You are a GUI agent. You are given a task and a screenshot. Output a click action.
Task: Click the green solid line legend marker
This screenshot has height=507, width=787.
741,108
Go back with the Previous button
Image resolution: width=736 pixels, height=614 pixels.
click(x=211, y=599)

## Task directions
Once you have read the material, set it down again word for word.

## Answer to the exercise
You are a GUI agent. You are given a task and a screenshot. Output a click action.
Task: Click the green solid line legend marker
This screenshot has height=507, width=787.
741,108
Go back with the Previous button
Image resolution: width=736 pixels, height=614 pixels.
click(x=211, y=599)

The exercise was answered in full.